[Records for finding displayed items]
**********
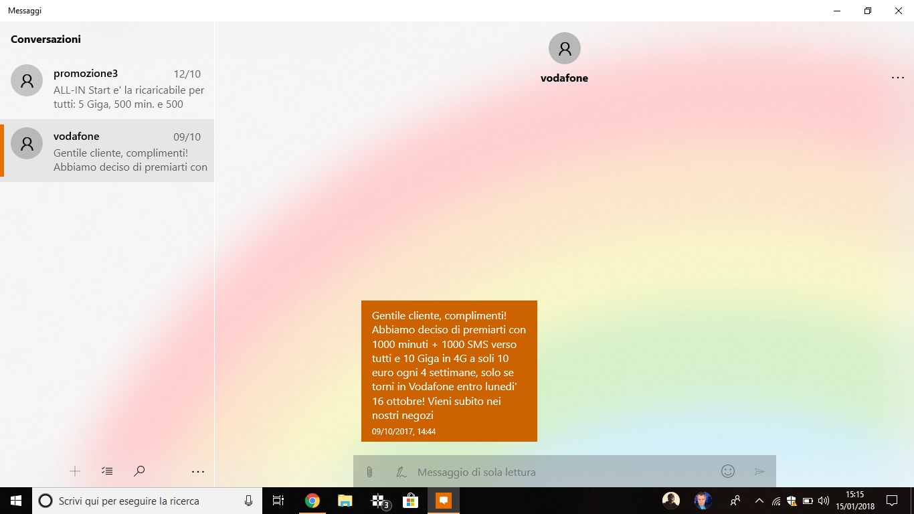
Task: Expand sidebar options via bottom ellipsis
Action: pyautogui.click(x=197, y=471)
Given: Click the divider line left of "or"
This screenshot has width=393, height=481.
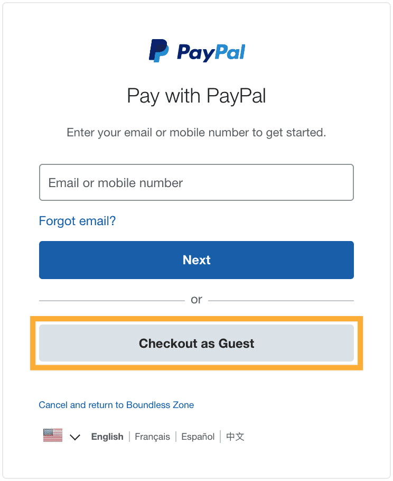Looking at the screenshot, I should (111, 301).
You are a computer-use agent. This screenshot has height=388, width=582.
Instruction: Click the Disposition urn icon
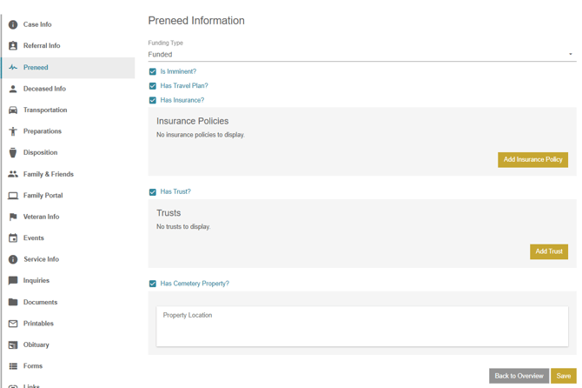coord(13,153)
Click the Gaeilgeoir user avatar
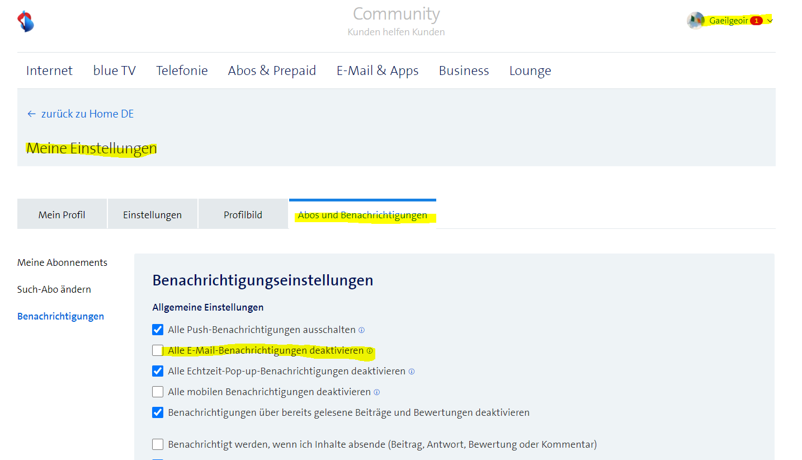The width and height of the screenshot is (802, 460). (x=695, y=21)
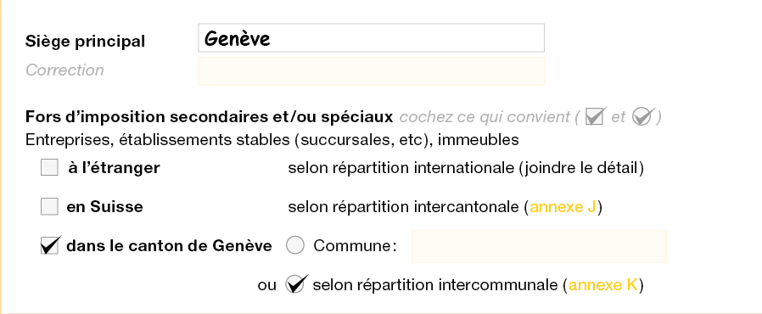Click the sample square checkmark icon
This screenshot has height=314, width=762.
(x=596, y=116)
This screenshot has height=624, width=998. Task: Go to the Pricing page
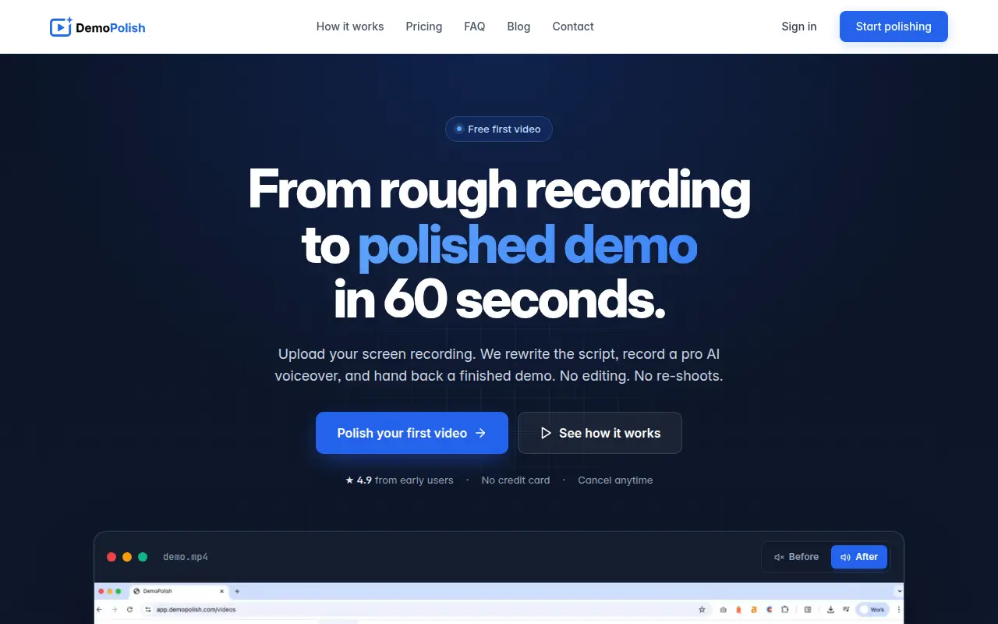point(424,27)
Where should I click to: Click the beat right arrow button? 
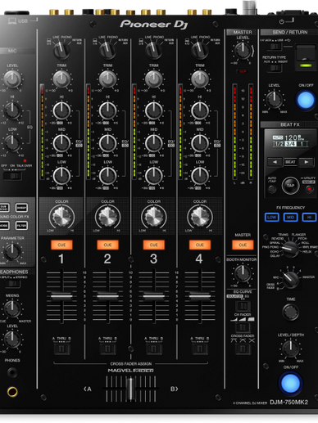coord(306,162)
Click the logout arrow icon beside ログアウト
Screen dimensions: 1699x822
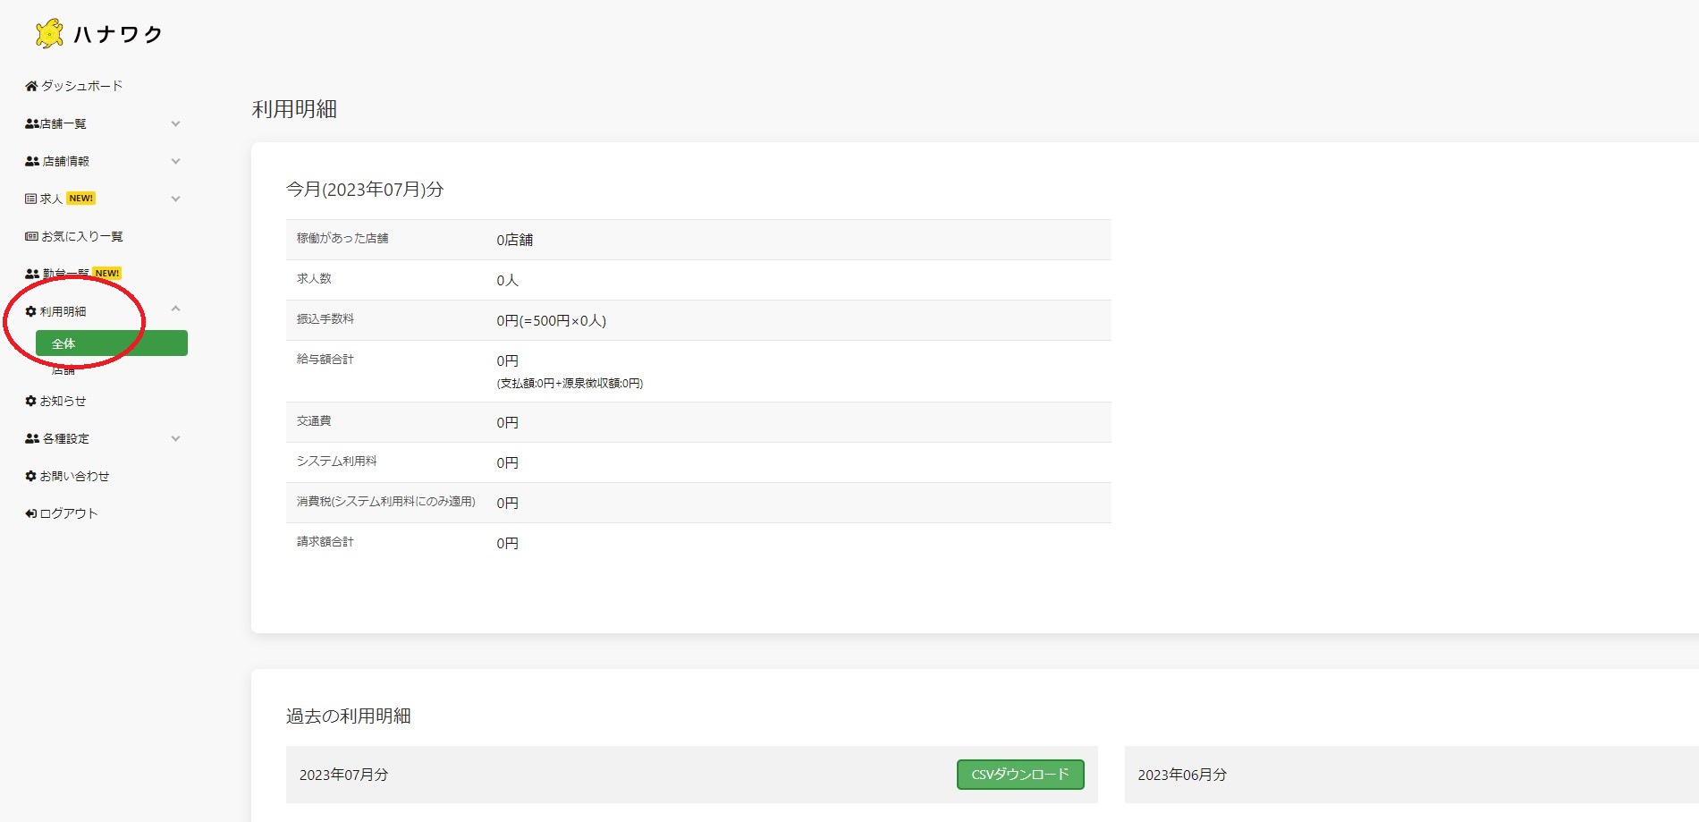[31, 513]
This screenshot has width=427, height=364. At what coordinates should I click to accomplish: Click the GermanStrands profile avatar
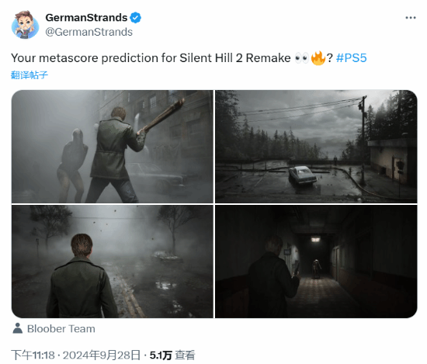(x=25, y=25)
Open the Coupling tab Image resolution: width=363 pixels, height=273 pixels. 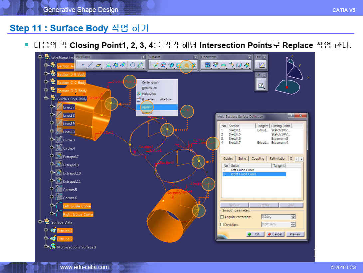[258, 159]
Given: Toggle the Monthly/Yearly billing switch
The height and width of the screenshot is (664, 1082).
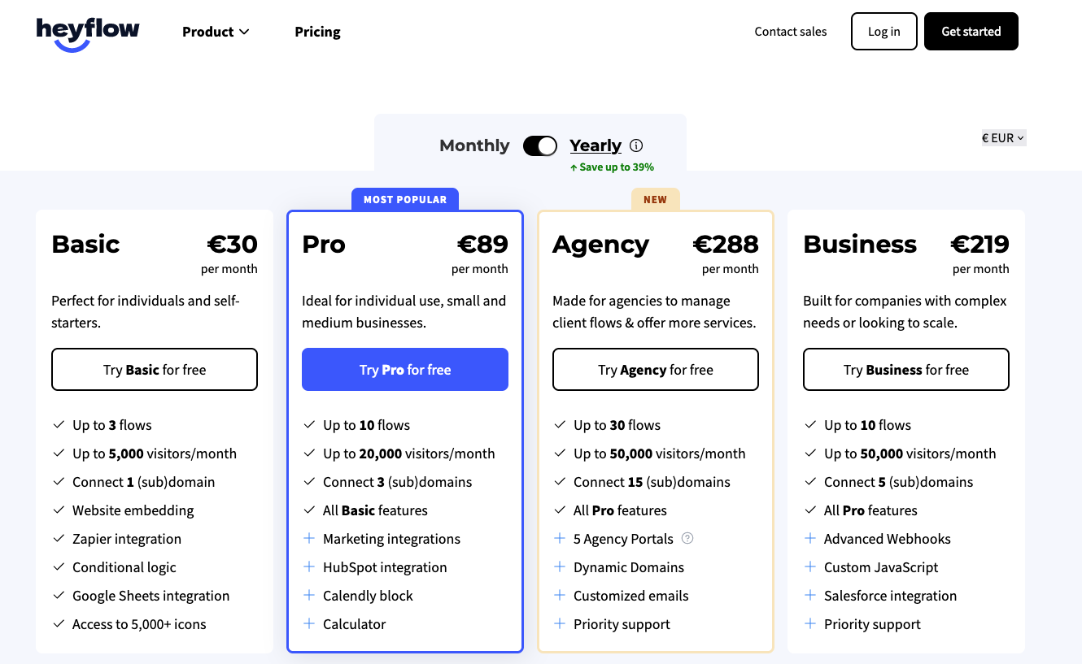Looking at the screenshot, I should coord(539,145).

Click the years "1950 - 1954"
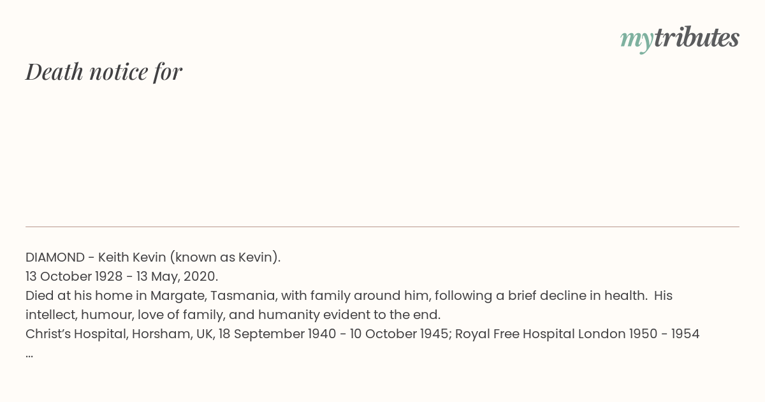coord(664,334)
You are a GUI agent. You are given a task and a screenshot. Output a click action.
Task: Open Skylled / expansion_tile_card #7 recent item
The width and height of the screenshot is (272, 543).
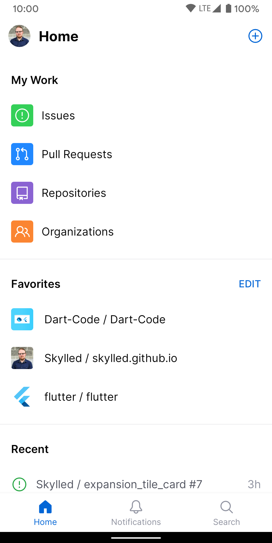[x=119, y=484]
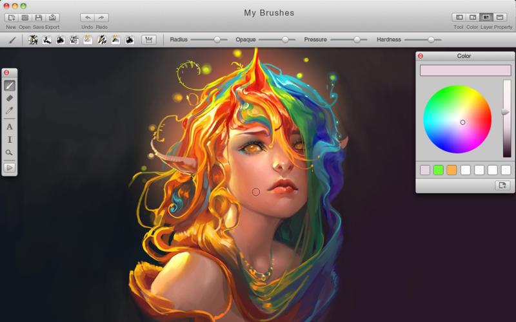The height and width of the screenshot is (322, 516).
Task: Click the Radius slider handle
Action: [x=217, y=40]
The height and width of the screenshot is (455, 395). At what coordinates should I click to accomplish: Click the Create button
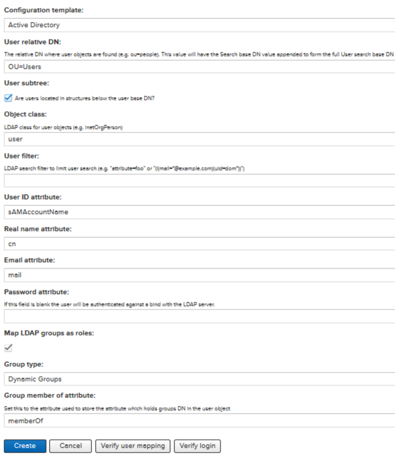[x=25, y=446]
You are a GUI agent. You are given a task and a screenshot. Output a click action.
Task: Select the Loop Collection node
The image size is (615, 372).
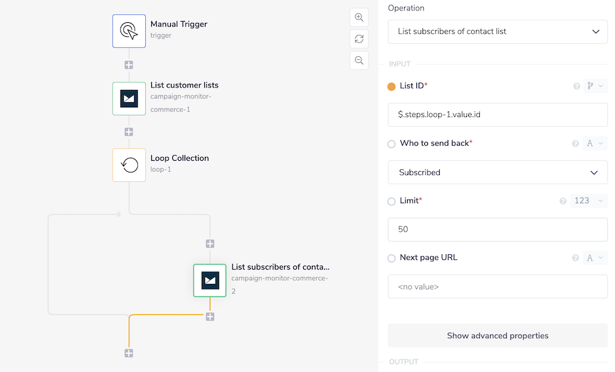pos(129,164)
**********
* Directions
Turn everything from the line containing "Click the years" down to the end of the items into a numbered list, skipping blank lines and leaving out the pictures.

* Output of the exercise
1. Click the years "1950 - 1954"
2. coord(664,334)
3. You are a GUI agent. You are given a task and a screenshot. Output a click action.
4. Task: Open Skylled / expansion_tile_card #7 recent item
5. The width and height of the screenshot is (272, 543).
6. [x=119, y=484]
7. The height and width of the screenshot is (322, 516).
8. Task: Click the Radius slider handle
9. Action: [x=217, y=40]
10. The height and width of the screenshot is (455, 395). At what coordinates should I click to accomplish: Click the Create button
11. [x=25, y=446]
12. You are a GUI agent. You are given a task and a screenshot. Output a click action.
13. Task: Select the Loop Collection node
14. The image size is (615, 372).
15. pos(129,164)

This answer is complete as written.